The Two Sum Problem is a classic Data Structures and Algorithms question you’ll see in coding interviews.

  • A list (array) of numbers.
  • A target number.

Find two different numbers in the array that add up exactly to the target number, and return their positions (indices).

Example:

Array:  [2, 7, 11, 15]  
Target: 9  
Answer: [0, 1]  // Because 2 + 7 = 9

In this example:

  • 0 is the position of 2 in the array.
  • 1 is the position of 7 in the array.

📜 Problem Statement in Java

When solving the problem in Java, we usually write it as:

public int[] twoSum(int[] nums, int target)

Where:

  • nums: the given array of numbers.
  • target: the sum we are trying to find.
  • Output: an array with two numbers, which are the indices of the elements that add up to target.

🐌 Brute Force Approach

What is Brute Force?

Brute force means trying every possible combination until you find the answer. It’s like checking every pair of shoes in a shop until you find the perfect match.

How It Works for Two Sum:

  1. Start at the first number in the array.
  2. Pair it with every other number that comes after it.
  3. Check if their sum equals the target.
  4. If yes - return their positions (indices).
  5. If no - move to the next number and repeat.

Why It’s Simple but Slow:

  • If you have a small array, this is fine.
  • If you have a large array (like 10,000 numbers), it will take too long because you’re checking every possible pair.

Time and Space Complexity:

  • Time Complexity: O(n²): If you double the size of the array, the time it takes grows a lot.
  • Space Complexity: O(1): No extra storage is needed.

Example Brute Force:

public int[] twoSumBruteForce(int[] nums, int target) {
    for (int i = 0; i < nums.length; i++) {
        for (int j = i + 1; j < nums.length; j++) {
            if (nums[i] + nums[j] == target) {
                return new int[] { i, j };
            }
        }
    }
    return new int[] {}; // If no solution found
}

⚡ Optimal Solution Using Hash Map

What is a Hash Map?

A hash map is like a smart dictionary where:

  • You have a key (like a word).
  • You have a value (like the meaning of the word).

You can look up any key instantly, without searching through everything.

How It Works for Two Sum:

  • Start with an empty hash map.
  • Go through the array one number at a time.
  • For the current number, find out what number would complete the target:
complement = target - currentNumber
  • Check if this complement is already in the hash map:

    • If yes: we have found our answer (return the stored index and the current index).
    • If no: store the current number in the hash map with its index.

Why It’s Fast:

  • You only pass through the array once.
  • Each lookup in the hash map takes constant time (O(1)).

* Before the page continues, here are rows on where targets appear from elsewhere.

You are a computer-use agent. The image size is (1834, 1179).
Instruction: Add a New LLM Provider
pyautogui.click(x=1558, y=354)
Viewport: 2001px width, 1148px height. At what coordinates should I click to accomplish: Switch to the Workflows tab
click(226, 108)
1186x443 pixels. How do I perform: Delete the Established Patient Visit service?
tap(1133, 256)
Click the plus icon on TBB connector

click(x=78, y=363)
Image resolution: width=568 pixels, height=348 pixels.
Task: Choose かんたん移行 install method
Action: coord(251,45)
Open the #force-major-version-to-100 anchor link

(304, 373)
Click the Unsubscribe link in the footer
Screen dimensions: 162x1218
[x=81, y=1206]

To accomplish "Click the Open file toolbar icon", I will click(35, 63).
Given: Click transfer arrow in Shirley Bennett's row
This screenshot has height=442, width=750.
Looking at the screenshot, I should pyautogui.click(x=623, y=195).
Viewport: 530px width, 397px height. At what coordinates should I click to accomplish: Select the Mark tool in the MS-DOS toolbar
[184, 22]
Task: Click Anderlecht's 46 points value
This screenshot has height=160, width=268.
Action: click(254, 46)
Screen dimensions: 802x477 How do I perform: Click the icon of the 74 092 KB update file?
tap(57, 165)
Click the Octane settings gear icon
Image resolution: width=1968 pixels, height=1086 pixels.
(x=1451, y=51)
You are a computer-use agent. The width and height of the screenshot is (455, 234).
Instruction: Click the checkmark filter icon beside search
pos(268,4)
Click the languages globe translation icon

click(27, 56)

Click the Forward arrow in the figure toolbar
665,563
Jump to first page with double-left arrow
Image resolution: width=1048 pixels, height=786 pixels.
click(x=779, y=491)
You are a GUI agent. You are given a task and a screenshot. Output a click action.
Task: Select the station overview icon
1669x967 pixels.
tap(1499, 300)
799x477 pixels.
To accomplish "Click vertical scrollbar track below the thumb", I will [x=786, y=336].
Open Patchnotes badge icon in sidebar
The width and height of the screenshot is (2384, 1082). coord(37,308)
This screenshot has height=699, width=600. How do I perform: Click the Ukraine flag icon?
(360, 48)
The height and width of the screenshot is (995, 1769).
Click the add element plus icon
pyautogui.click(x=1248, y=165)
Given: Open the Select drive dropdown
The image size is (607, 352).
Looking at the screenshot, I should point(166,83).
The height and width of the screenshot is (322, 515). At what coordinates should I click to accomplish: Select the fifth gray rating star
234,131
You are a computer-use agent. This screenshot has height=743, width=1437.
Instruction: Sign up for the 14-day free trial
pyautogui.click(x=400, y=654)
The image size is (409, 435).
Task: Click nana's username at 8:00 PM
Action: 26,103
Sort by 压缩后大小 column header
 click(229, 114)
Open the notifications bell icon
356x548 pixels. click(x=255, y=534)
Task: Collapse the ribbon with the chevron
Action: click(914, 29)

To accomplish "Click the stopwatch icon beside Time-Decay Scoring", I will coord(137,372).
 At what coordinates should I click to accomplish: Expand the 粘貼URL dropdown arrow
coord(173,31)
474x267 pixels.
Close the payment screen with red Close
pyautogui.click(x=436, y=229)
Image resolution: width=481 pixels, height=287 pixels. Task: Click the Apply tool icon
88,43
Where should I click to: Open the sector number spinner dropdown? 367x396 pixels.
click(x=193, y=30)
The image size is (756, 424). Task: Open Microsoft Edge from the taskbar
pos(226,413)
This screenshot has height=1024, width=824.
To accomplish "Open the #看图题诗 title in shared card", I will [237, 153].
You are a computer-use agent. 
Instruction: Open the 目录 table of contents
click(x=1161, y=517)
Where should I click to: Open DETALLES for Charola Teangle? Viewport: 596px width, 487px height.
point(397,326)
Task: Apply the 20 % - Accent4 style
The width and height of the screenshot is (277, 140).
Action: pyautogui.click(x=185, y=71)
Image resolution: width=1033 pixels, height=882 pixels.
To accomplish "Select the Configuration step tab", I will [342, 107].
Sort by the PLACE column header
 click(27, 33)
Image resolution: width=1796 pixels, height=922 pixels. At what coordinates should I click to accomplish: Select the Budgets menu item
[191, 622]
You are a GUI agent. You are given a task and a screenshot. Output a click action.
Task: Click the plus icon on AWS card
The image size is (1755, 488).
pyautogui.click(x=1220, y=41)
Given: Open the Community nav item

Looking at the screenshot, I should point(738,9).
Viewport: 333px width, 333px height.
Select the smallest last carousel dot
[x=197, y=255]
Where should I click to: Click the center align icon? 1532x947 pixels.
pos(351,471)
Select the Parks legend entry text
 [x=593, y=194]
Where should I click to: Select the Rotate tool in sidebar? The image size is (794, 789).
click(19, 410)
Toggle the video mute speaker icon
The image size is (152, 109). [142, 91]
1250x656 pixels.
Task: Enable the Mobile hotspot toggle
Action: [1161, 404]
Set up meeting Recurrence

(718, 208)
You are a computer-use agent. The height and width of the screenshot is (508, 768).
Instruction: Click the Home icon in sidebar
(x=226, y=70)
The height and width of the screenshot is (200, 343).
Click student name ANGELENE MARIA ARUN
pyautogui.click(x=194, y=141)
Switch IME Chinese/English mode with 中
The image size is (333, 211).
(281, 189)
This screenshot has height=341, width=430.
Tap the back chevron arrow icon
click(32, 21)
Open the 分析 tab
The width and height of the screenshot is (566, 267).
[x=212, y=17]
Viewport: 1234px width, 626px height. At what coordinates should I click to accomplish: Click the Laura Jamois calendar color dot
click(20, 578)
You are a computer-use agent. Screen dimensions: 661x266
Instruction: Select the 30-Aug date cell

Time and Space Complexity:

  • Time Complexity: O(n) Much faster than O(n²).
  • Space Complexity: O(n) Uses extra memory to store seen numbers.

Example Optimal Solution:

import java.util.*;

public int[] twoSum(int[] nums, int target) {
    Map<Integer, Integer> map = new HashMap<>();
    for (int i = 0; i < nums.length; i++) {
        int complement = target - nums[i];
        if (map.containsKey(complement)) {
            return new int[] { map.get(complement), i };
        }
        map.put(nums[i], i);
    }
    return new int[] {}; // If no solution found
}

🧠 Why Interviewers Ask the Two Sum Question

  • Tests your basics: Can you loop through arrays?
  • Checks your problem-solving: Can you think of faster ways?
  • Introduces optimization: Can you improve from O(n²) to O(n)?
  • Leads to harder problems: Two Sum is the first step to learning other “pair sum” problems.

📚 Summary

The brute force approach checks all possible pairs and is easy to understand, but it’s slow for large arrays. The optimal solution uses a hash map to solve the problem in a single pass, making it much faster. By learning this problem, you not only understand arrays and hash maps better but also prepare yourself for more advanced problems in coding interviews.